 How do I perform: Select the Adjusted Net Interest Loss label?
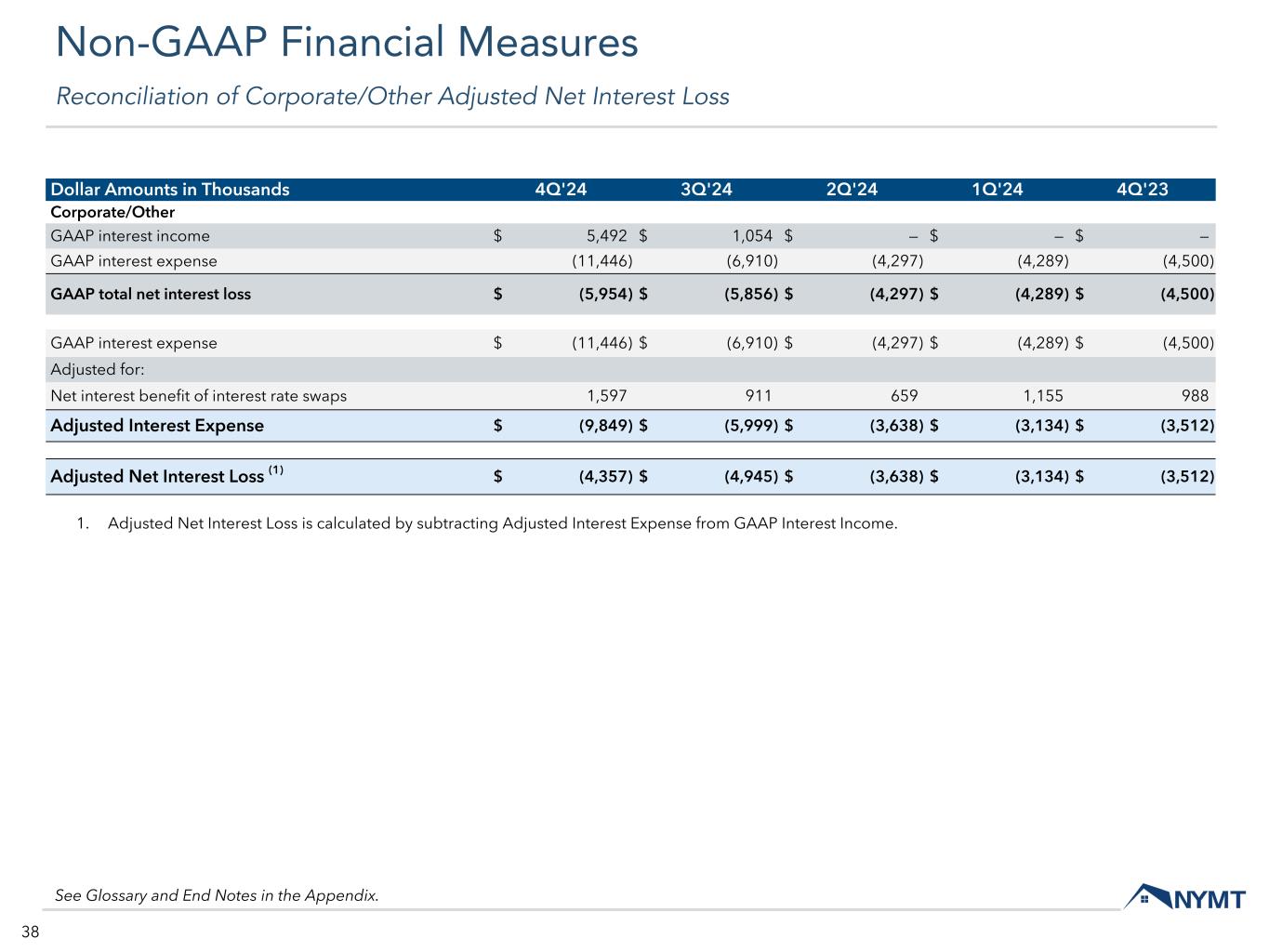[157, 477]
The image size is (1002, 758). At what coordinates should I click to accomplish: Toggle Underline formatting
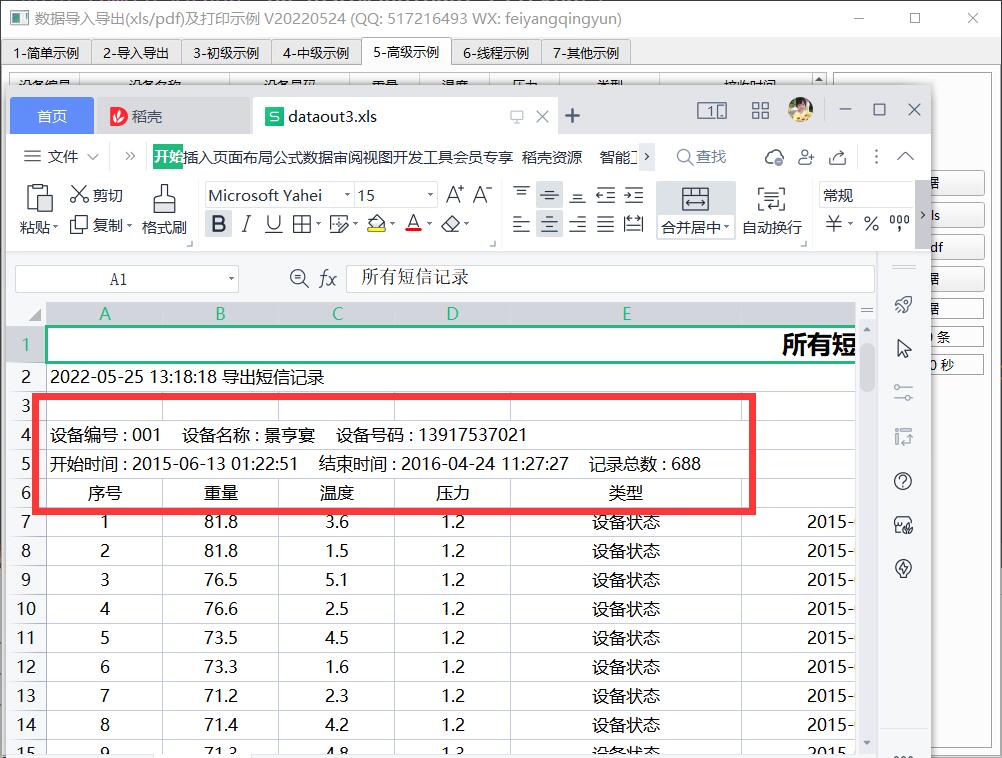pos(274,224)
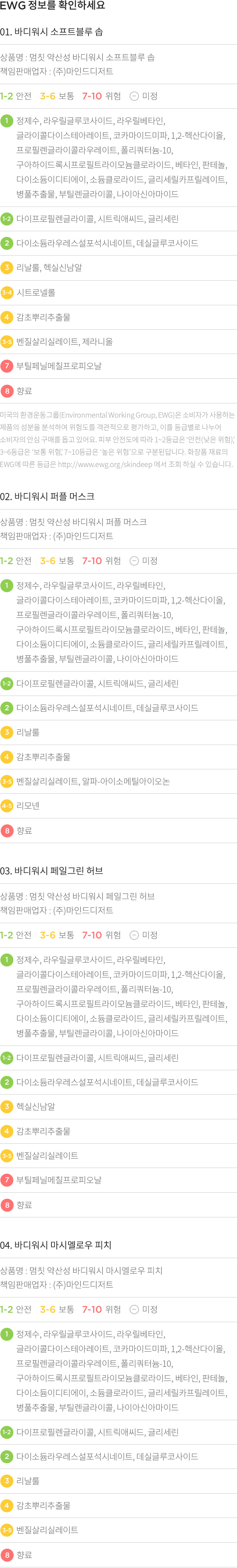
Task: Select the 02. 바디워시 퍼플 머스크 heading
Action: [x=47, y=496]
● ● ● ● ● ● ●
[Assignment] Leaving pictures aside, give again word for word each line from the one with "The image size" to the final line of the entries.

[Answer for this exercise]
The image size is (1002, 758). At what coordinates should I click to accomplish: Toggle Underline formatting
pos(274,224)
Task: Select the 02. 바디워시 퍼플 머스크 heading
Action: [x=47, y=496]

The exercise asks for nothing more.